(DATA SHOWN Opens)

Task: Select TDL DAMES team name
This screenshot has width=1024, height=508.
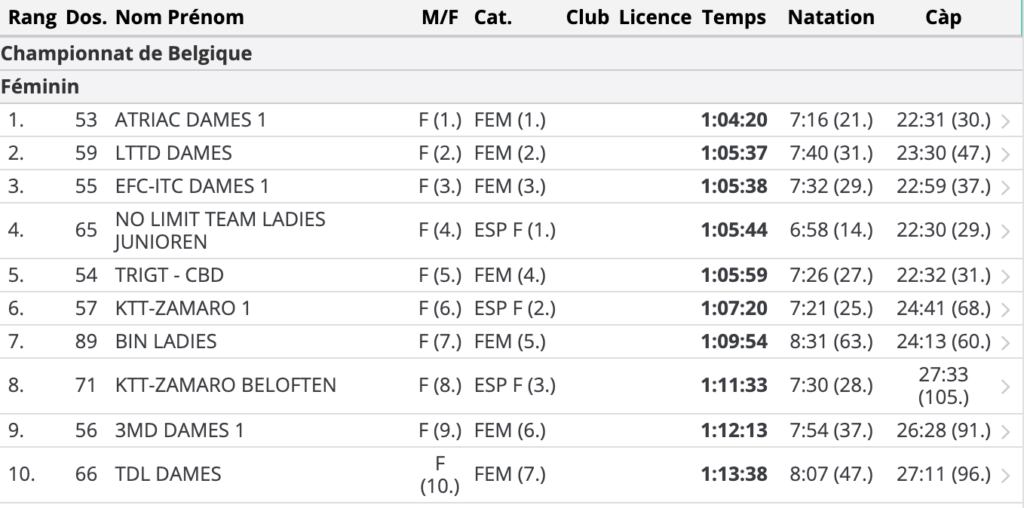Action: (168, 474)
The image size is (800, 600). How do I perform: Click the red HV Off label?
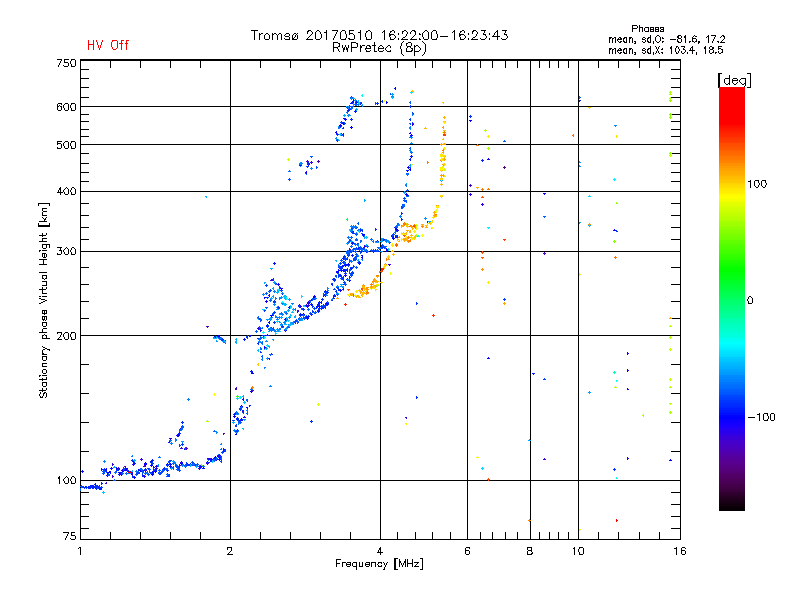[x=108, y=45]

(DATA SHOWN Closes)

Output all of the entries verbatim, leaving out any images.

(REPLY):
Task: Select TDL DAMES team name
This screenshot has width=1024, height=508.
Action: (168, 474)
The image size is (800, 600). How do I perform: Click the red HV Off label?
[x=108, y=45]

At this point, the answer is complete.